**Provided passage**
…chanting in unison, a mob of flightless birds, one timeless complicated psalm after another… (From “Transfiguration” by Michael Dumanis, Poetry, September 2025)
A poem reminded me of you, old friend. Judy, Judy, Judy. You came back from a summer’s Italy speaking of the Italian boys thronging street corners, half man, half beast, chanting catchy choruses, na na naaa na, na na naaa na, full-throated, insinuating.
I could tell you warmed to it, their glances the memory that would follow you in academe and spinsterhood.
Oh so inviting it would sweep you up into its arms, rescue you from the index cards of Juan Bautista.
Lane’s entry for root q-ṣ-d spans two pages (1). Lane’s entry for root q-ṣ-d spans two pages (2).
(Update, Oct. 26, 2025. Some time after writing what’s below I’ve encountered Mitch Teemley’s citation of Psalm 37:23. What’s a good word for how the Quran and the Bible interact? I’ve no expertise in either, but I see signs of their being in dialogue as I go. The idea of a deity “making firm” the steps of an individual “on his or her way” — “The” Way — to enlightenment has affinity with the phrase picked apart below.)
If you make it to the end of this post and are not a student of Arabic or scripture, you are an admirably straight-ahead, honor-bright, questing reader and receive my utmost doff of cap. I’m a short-form blogger. This entry breaks the mold, but I can’t make it any less than what it is if I’m to to lay bare the very marrow of the matter.
The phrase to ponder is at the beginning of a Quranic verse. Here’s my transliteration:
Which would you have chosen? Here are the translations I monitor as I read the Arabic text (my bolding):
It rests with Allah alone to show you the Right Way, even when there are many crooked ways. Had He so willed, He would have (perforce) guided you all aright. — A. Maududi (Tafhim commentary) Allah Se charge (d’indiquer) la direction menant à la juste voie [“Allah takes charge (of indicating) the direction leading to the right way”] dont certains s’écartent pourtant. S’Il voulait, Il vous y conduirait tous. — Montada Islamic Foundation A Dios le incumbe indicar el Camino [“Upon God it is incumbent to indicate the Way”], del que algunos se desvían. Si hubiera querido, os habría dirigido a todos. — Julio Cortés, El Corán
They all alight on the notion of “showing” or “indicating” for qaṣd. I don’t find this sense satisfactorily accounted for in Wehr’s listing. Such an outcome always sets the hares running in my mind. I want to know how the experts reached their outcome, especially when they’re in agreement.
It often helps to see what the verb from which a noun derives can mean. For qaṣadaWehr lists these possible meanings:
to go or proceed straightaway, make a beeline, walk up to s.o. or s.th.; to go to see, call (on); to betake o.s., repair, go (to a place), be headed, be bound (for a place); to seek, pursue, strive, aspire, intend, have in mind; to aim; to have in view, contemplate, consider, purpose; to mean, try to say; to adopt a middle course; to be economical, frugal, thrifty, provident; to economize, save.

**Data section**
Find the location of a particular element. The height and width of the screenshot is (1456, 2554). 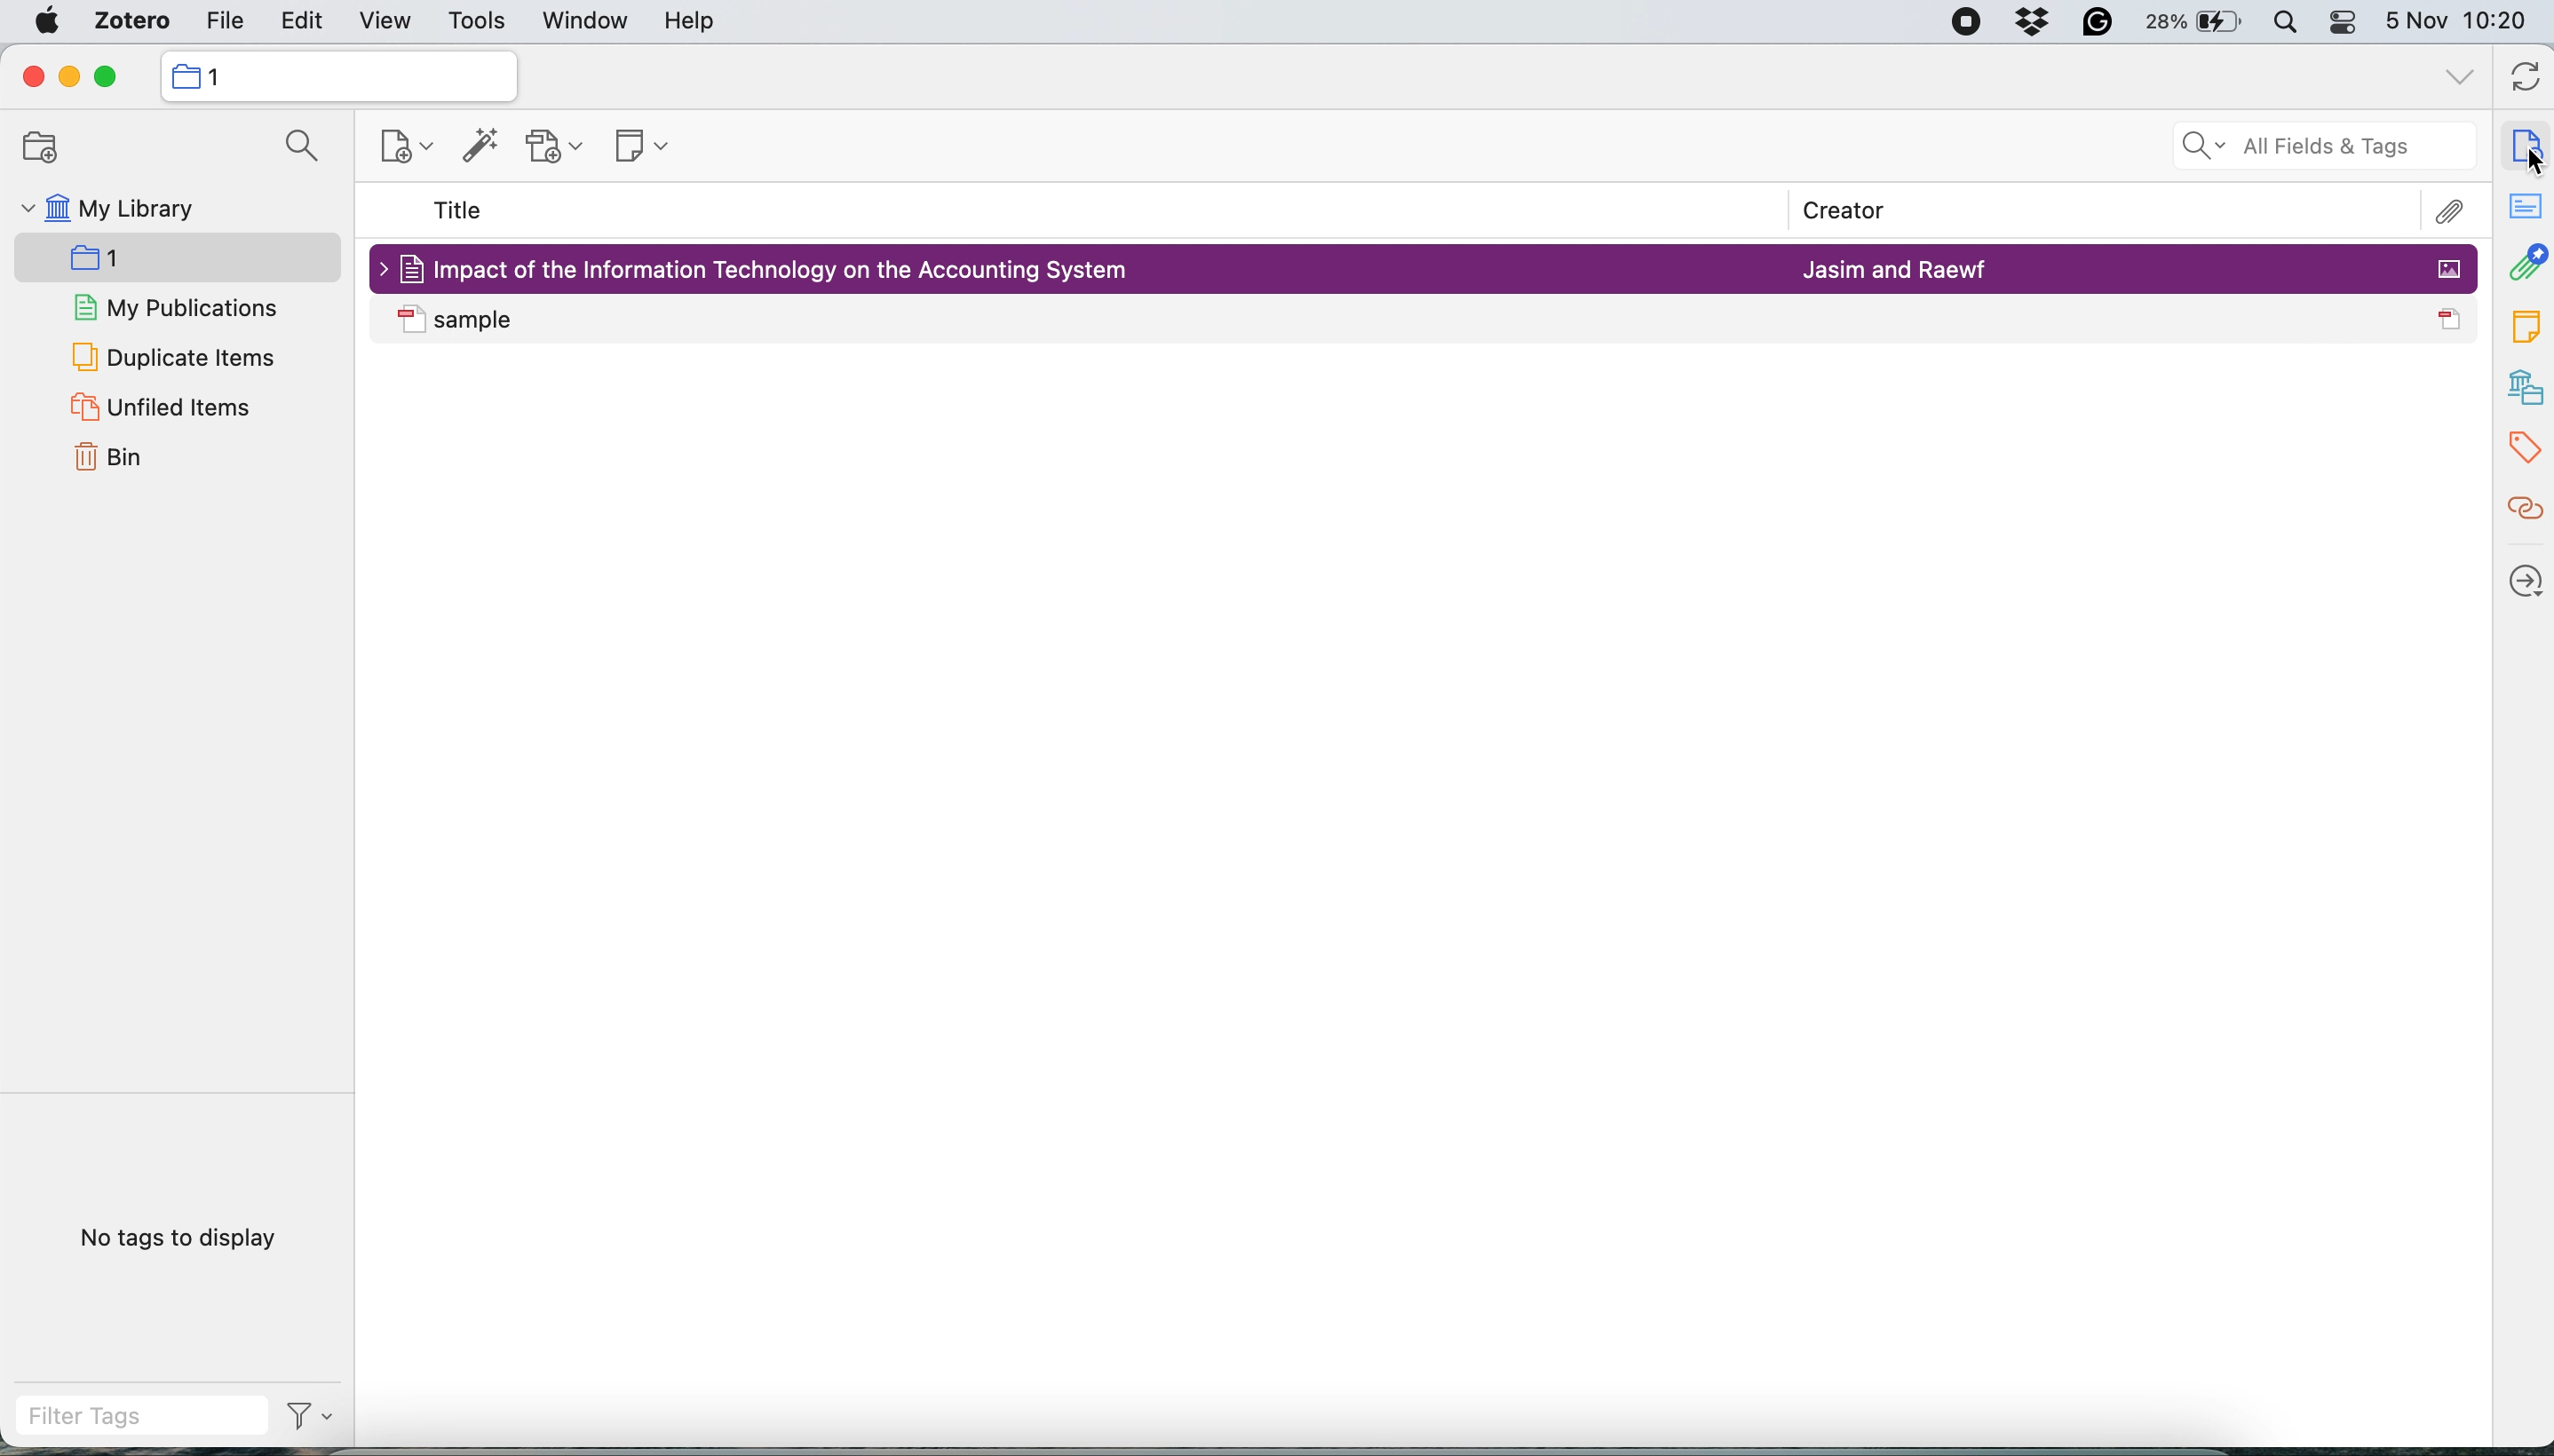

file is located at coordinates (224, 21).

**Task requirements**
Quote the blog post above word for word, beginning at "(Update, Oct. 26, 2025." and stopping after "picked apart below.)".

**Reply to the task**
(Update, Oct. 26, 2025. Some time after writing what’s below I’ve encountered Mitch Teemley’s citation of Psalm 37:23. What’s a good word for how the Quran and the Bible interact? I’ve no expertise in either, but I see signs of their being in dialogue as I go. The idea of a deity “making firm” the steps of an individual “on his or her way” — “The” Way — to enlightenment has affinity with the phrase picked apart below.)